New figures show…
New figures show that high-growth organisations have a high frequency of interactions between HR and line managers, suggesting that more regular conversations can lead to faster and better workforce decisions. In a study by IDC, sponsored by Cornerstone OnDemand, the average number of meetings between HR and line managers about recruitment is 21 per year for high growth-organisations, compared to 15 for other organisations.
High growth organisations also have more regular meetings for performance review discussions (14 meetings per year on average compared to six in other organisations) and training (eight versus six).
Christine Chenneour, HR and talent director, Cornerstone OnDemand, said: “Many grumble about too many meetings, or meetings being unproductive, but our findings shows a correlation between a higher frequency of meetings and higher-growth organisations.
“For HR to be strategic, the key is to have meetings and give ‘air-time’ to subjects that matter to business success and matters concerning the workforce are instrumental in that. The higher number of interactions means there is better understanding and collaboration between HR and managers leading to better hires, more motivated employees, and retention of talent.”
The data also showed that high-growth organisations had better alignment between HR and IT. Among high growth organisations (growing by 11 per cent or more per annum), 67 per cent of respondents agree HR and IT are well aligned. Conversely, among respondents from organisations growing at less than 11 per cent per annum, this number falls to 58 per cent agreeing HR and IT are aligned. In response, IDC conclude that HR understands the needs and skill requirements of IT, whilst IT can support HR better when it comes to new technology and collaboration systems.

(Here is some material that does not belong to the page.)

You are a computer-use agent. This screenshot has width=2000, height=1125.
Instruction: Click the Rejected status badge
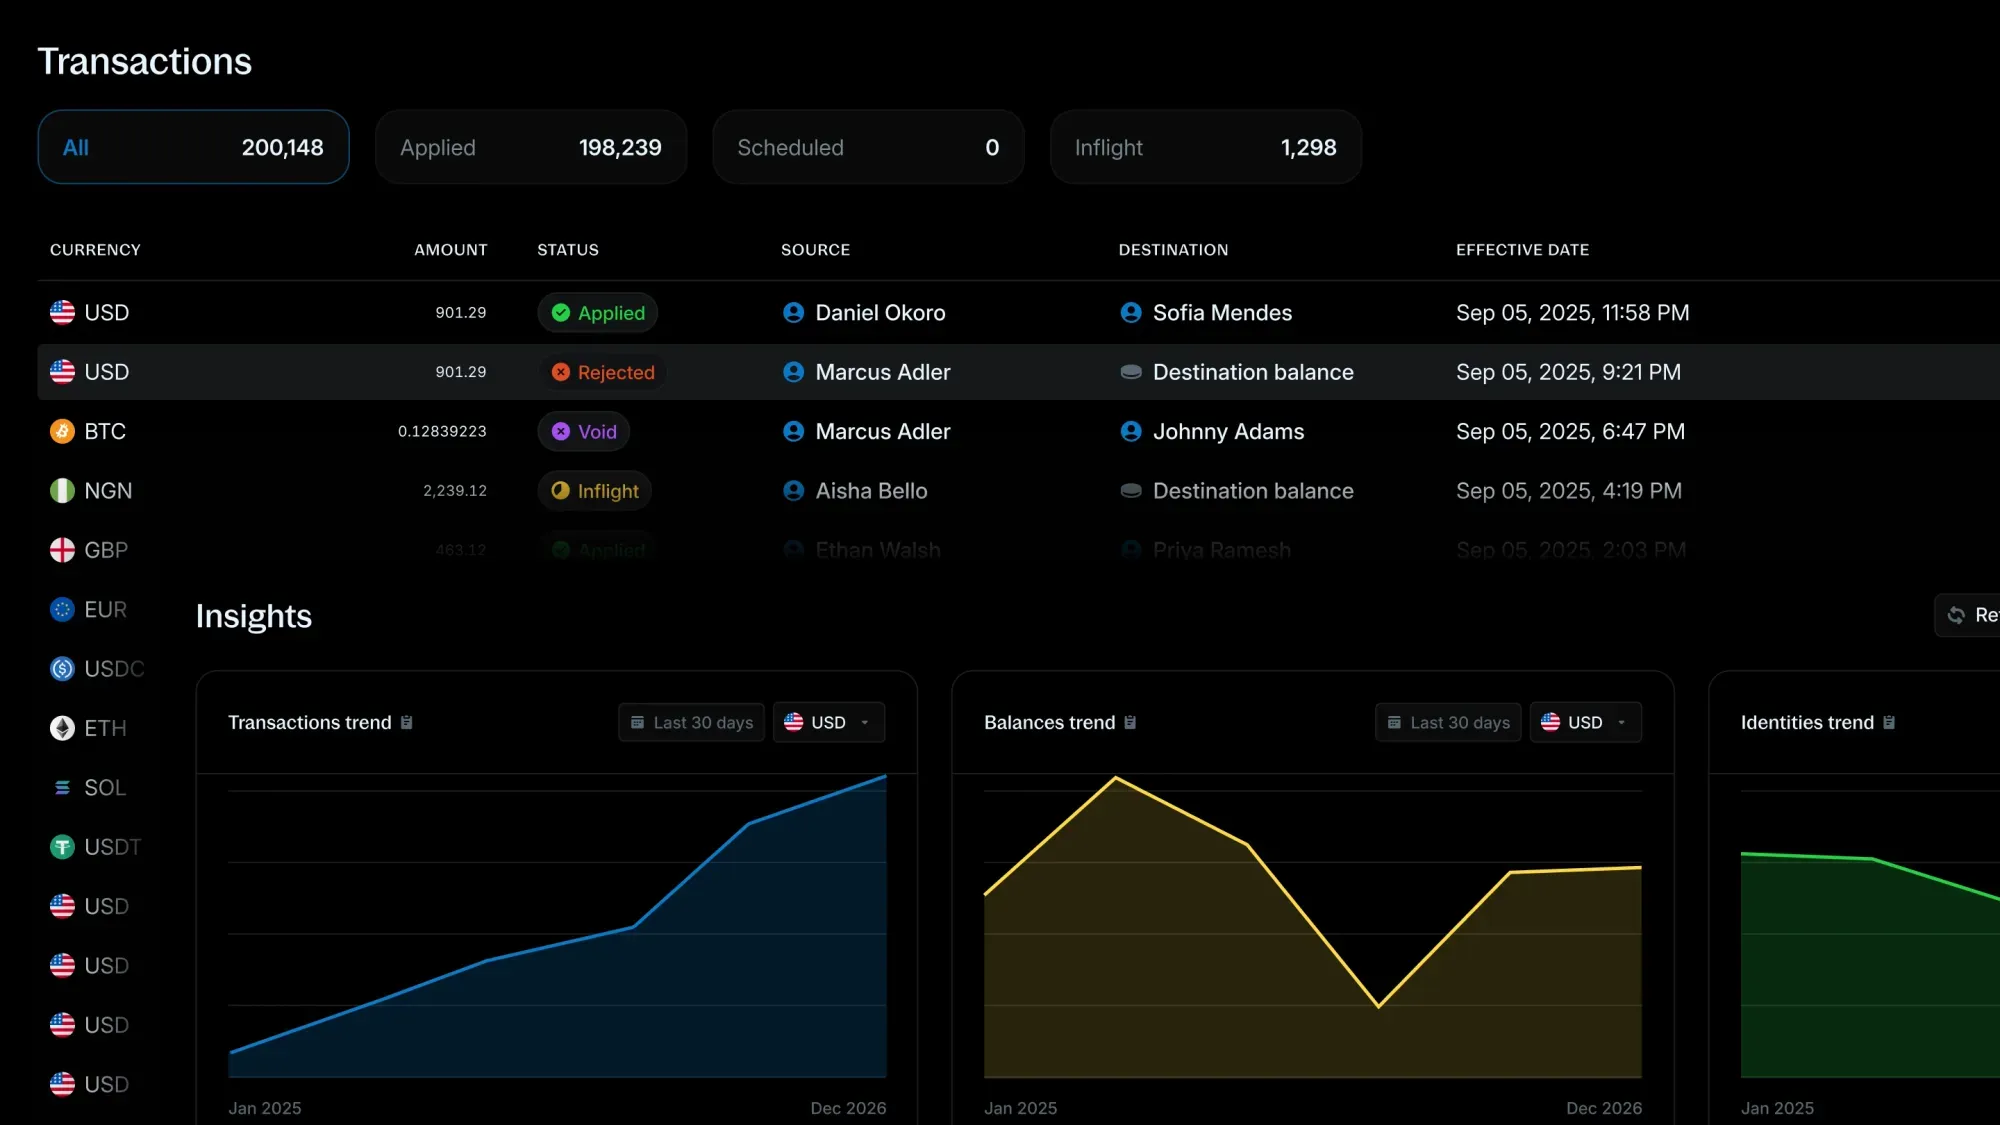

In this year’s study, Future Business: Unleashing Your Talent, IDC interviewed 1,469 HR professionals and line of business managers across 14 European countries working in organisations with more than 500 employees. The study follows 2016’s Future People: Workplace Evolution in the Age of Digital Transformation. Supporting this year’s finding, the 2016 survey found that companies with higher growth rates have a higher percentage of collaborative practices. Companies where employees were encouraged to work together sat within the 64 per cent higher portion of high-growth organisations.